If there’s somewhere that The Cambridge Curry Club reveals its own origins as a play, it’s in that single-day set-up. On stage, it’s the kind of continuing action and comedy of errors that works to captivate an audience in one setting for a couple of hours. Here, it feels a bit unnecessary, and maybe a little too comic for the subject matter, but as previously stated, it’s easy to lose sight of that timeframe constraint in the reading. In some ways, Balsari has simply unfolded the people, places, and actions of that one day and spread them out into a map that covers a broader range of time. Imagine if, say, High Fidelity took place in one day with the remainder told in flashbacks — it would be possible, but it would feel a little contrived. With Curry Club, it’s a hold-over, unobtrusive, and forgivable, but maybe too rigid. In fact, Balsari is forced to include a 30-page-long epilogue to give the book its falling action, which is where the gentleness of the book finds its resolutions.
But if satisfying conclusions are a goal — and this is exactly the kind of book where you love the satisfying conclusions, especially when they retain a little unresolved frisson — then the one real complaint with The Cambridge Curry Club is the treatment of the character Eileen.

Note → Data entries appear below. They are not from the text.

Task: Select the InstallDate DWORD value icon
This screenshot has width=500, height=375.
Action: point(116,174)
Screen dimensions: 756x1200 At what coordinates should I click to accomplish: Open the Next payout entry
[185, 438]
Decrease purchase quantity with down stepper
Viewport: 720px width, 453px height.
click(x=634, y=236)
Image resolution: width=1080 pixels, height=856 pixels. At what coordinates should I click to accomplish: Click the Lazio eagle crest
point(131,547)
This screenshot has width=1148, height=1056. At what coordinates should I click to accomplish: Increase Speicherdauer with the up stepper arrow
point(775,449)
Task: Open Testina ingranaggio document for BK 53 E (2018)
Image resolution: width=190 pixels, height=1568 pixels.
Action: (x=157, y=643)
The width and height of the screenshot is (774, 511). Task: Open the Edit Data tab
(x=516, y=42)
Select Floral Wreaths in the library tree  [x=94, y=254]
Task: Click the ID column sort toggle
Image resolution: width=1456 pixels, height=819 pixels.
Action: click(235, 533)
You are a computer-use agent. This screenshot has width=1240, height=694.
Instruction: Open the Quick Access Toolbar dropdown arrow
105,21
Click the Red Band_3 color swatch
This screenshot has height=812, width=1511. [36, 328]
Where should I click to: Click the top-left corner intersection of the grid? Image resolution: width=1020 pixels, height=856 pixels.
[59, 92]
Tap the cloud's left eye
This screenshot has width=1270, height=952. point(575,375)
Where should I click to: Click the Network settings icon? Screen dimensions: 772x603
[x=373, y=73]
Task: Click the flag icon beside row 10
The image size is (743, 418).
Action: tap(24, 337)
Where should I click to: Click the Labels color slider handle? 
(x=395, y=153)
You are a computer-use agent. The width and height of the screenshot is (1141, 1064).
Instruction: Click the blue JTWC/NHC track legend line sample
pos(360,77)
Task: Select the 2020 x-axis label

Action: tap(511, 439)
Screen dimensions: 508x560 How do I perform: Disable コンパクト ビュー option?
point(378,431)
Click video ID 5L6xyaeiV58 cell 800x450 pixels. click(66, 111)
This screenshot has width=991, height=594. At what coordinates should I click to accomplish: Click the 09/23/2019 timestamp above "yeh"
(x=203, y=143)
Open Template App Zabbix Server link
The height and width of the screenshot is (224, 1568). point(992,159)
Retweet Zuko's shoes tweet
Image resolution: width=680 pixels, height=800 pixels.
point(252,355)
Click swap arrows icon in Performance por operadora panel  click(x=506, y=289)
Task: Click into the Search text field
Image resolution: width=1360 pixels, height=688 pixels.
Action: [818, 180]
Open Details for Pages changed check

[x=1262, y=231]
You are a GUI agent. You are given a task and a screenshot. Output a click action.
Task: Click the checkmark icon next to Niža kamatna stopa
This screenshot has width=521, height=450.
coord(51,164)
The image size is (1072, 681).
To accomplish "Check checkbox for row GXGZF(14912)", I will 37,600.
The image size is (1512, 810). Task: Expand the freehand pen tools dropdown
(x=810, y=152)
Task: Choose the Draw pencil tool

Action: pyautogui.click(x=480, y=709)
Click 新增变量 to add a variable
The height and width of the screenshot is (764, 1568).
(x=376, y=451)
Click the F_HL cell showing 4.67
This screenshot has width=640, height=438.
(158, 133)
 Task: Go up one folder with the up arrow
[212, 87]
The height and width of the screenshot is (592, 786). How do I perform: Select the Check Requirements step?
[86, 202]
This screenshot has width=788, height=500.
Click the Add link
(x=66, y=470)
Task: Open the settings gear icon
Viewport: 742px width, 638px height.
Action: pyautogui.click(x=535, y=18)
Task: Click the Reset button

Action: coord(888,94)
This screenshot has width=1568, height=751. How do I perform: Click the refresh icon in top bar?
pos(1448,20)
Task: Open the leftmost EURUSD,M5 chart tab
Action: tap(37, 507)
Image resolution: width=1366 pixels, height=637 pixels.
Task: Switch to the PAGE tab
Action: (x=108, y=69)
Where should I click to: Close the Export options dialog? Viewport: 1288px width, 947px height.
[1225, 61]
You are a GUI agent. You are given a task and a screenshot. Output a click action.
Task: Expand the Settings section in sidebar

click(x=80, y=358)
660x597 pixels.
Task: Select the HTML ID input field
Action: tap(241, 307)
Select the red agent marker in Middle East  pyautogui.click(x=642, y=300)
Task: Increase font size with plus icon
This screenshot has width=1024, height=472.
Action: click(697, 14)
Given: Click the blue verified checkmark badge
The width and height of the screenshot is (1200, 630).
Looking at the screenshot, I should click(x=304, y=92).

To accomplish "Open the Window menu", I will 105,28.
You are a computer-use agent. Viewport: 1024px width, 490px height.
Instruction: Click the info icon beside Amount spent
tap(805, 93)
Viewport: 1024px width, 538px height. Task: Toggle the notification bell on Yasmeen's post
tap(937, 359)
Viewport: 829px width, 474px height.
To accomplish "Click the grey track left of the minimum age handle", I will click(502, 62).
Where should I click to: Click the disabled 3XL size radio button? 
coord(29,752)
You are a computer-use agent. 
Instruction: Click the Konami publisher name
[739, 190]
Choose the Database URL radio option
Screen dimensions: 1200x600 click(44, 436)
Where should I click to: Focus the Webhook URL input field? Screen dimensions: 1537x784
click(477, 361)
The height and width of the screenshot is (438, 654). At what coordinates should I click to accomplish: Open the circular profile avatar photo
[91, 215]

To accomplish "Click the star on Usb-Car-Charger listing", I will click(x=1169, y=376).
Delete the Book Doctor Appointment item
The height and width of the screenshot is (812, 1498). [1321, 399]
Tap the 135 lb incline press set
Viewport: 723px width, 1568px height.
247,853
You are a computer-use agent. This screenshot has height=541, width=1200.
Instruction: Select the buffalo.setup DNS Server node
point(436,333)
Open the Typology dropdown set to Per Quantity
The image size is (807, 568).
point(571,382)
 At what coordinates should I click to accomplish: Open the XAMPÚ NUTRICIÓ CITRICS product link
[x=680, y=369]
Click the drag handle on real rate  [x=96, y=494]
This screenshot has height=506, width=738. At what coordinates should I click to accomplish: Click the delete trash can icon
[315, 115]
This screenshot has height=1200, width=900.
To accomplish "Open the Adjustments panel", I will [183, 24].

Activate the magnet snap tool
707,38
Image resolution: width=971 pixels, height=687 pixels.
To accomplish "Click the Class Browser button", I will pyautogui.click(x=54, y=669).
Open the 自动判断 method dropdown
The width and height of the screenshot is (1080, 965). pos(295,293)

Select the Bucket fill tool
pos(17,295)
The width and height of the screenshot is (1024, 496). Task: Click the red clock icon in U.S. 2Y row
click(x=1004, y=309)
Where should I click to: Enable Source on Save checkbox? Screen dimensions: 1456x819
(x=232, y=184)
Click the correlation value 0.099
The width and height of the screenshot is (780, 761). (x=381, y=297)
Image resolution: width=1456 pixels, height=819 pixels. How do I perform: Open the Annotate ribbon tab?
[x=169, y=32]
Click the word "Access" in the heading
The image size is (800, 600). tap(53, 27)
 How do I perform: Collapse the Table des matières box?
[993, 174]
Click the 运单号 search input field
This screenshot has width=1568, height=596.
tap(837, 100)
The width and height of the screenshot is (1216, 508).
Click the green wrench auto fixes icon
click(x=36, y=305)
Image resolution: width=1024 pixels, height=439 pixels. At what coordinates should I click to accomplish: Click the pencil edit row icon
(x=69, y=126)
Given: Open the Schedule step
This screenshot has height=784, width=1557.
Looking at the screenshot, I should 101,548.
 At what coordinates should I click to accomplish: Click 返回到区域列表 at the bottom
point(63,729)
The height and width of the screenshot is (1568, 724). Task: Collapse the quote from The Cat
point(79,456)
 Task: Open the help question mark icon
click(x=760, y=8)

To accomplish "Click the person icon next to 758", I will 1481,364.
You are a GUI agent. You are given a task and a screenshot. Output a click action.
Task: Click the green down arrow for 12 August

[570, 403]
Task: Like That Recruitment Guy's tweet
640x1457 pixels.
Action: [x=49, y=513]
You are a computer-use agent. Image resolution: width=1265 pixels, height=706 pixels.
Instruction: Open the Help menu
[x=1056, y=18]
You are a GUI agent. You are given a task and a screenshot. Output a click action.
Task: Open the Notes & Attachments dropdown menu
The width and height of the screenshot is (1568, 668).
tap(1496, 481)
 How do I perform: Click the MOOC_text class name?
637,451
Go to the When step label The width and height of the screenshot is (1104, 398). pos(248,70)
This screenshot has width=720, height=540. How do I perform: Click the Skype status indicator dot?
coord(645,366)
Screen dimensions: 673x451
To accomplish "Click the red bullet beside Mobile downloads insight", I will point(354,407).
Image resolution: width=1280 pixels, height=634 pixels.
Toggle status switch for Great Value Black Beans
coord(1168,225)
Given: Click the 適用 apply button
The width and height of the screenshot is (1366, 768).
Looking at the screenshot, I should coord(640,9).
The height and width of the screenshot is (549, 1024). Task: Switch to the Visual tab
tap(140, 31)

Sullen and dark, but a keen observer, sharply intelligent, and loyal, Eileen remains as much a mystery as anything, despite her involvement in the shop. It may be asking a bit much of Balsari to take a predominantly Indo-centric exploration and deviate into imaginations about an Irish immigrant experience, but Eileen receives less detail than some of the walk-on characters. Her demons remain shrouded, and yet Balsari teases the reader by indicating that she is nearly desperate for the friendships afforded by the shop. Her disappointments and compromises aren’t aired in the way that those of the other characters are, and she remains a thorny presence even after the epilogue.
That complaint aside, Balsari’s book is an easy recommendation. It shines a clear light on a number of shadowy topics, but always with a twinkle in its eye and a relatively sympathetic smile. Rather than feeling like a confessional or a spectacle revelation of private lives, the foibles of its characters are treated as the beautiful flaws of an interesting portrait. The language and tone of the novel are lovely, without being sappy or particularly prosaic. It mocks gently, but with an all-inclusive hug. A playful wind’s capricious, omnipresent self-amusement introduces the story, and that seems about as appropriate as anything.
Even given its early setbacks, Balsari’s once-rare book has been critically well-received, recognized as a premiere example of immigrant experiences whose reprinting earlier this year has only managed to improve its longevity. The Cambridge Curry Club is an education through entertainment using the oldest tool in the world: the story. Rather than impacting readers with a powerful set of events, this collection of small individual stories colliding together weaves a web where experience shared is a pleasure multiplied.